Of course there are dis-advantages. Independents would disappear — but then, they are a dying breed anyway. The relationship between an MP and his constituency would end. New parties would find it harder to break in.
Do the advantages outweigh the disadvantages? It’s not clear that they do. But that’s not my point. My concern is that even though our political system is in decay and the first-past-the-post method has failed today’s India, none of us bothers to look for alternative electoral systems.
This particular form of PR may not be the solution we are looking for. Perhaps another variation will work better. Or perhaps we need something entirely different — a US-style Presidential system, for instance.
My point is more basic: let’s admit that we have a problem and let’s look at the alternatives. Unless we have an informed national debate on the subject, we will never find a way out of this mess.

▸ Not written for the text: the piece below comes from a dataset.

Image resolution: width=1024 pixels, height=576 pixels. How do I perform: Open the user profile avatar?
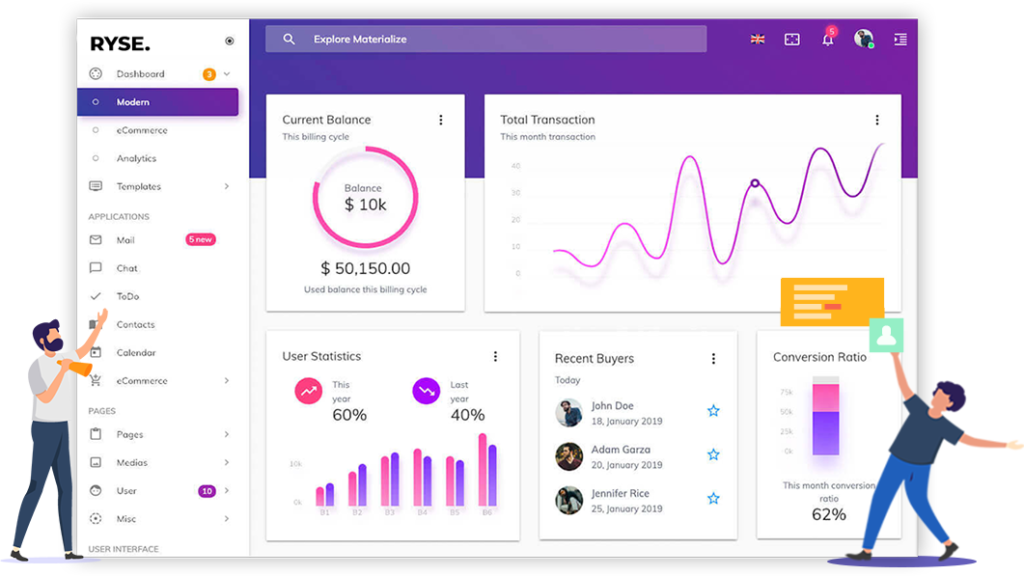pos(863,39)
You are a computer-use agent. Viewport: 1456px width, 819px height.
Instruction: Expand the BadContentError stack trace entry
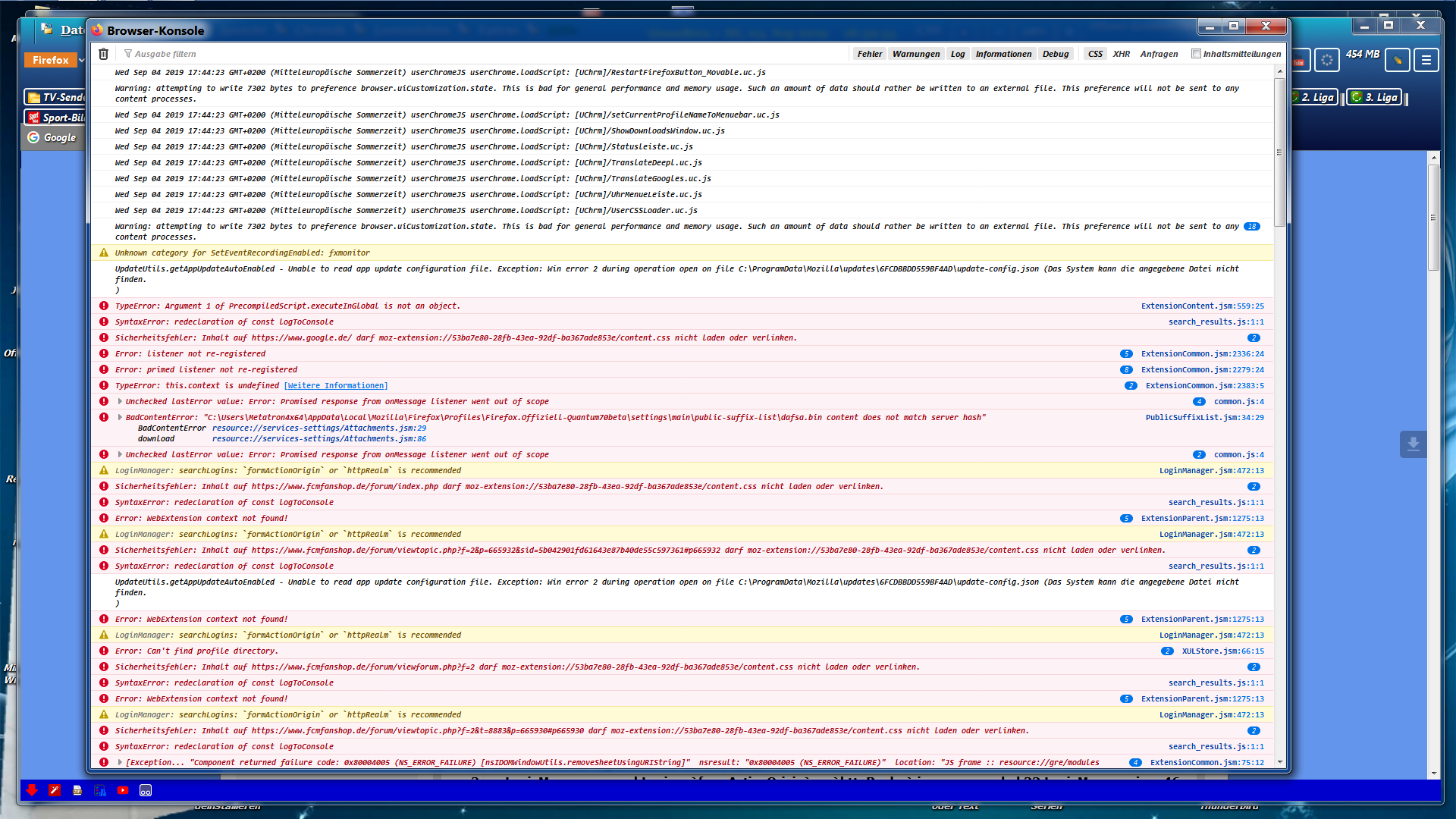120,417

So, if you are as puzzled as I am by the complexities of the UP elections and as convinced that there has to be a better way, then let’s ask for a national debate.
I’m not saying we’ll find the right answer at once. But, if we don’t start looking now, we’ll never find it at all.
And if any suggestion that it’s time to consider junking this electoral system and finding an alternative that’s more suited to today’s India sounds like yet another case of Editoritis, of my lecturing you on what to do next, then what can I say? Except this: sorry, but somebody has to start this debate!
My thanks to Dorab Sopariwala for making me conscious of the need for electoral reform.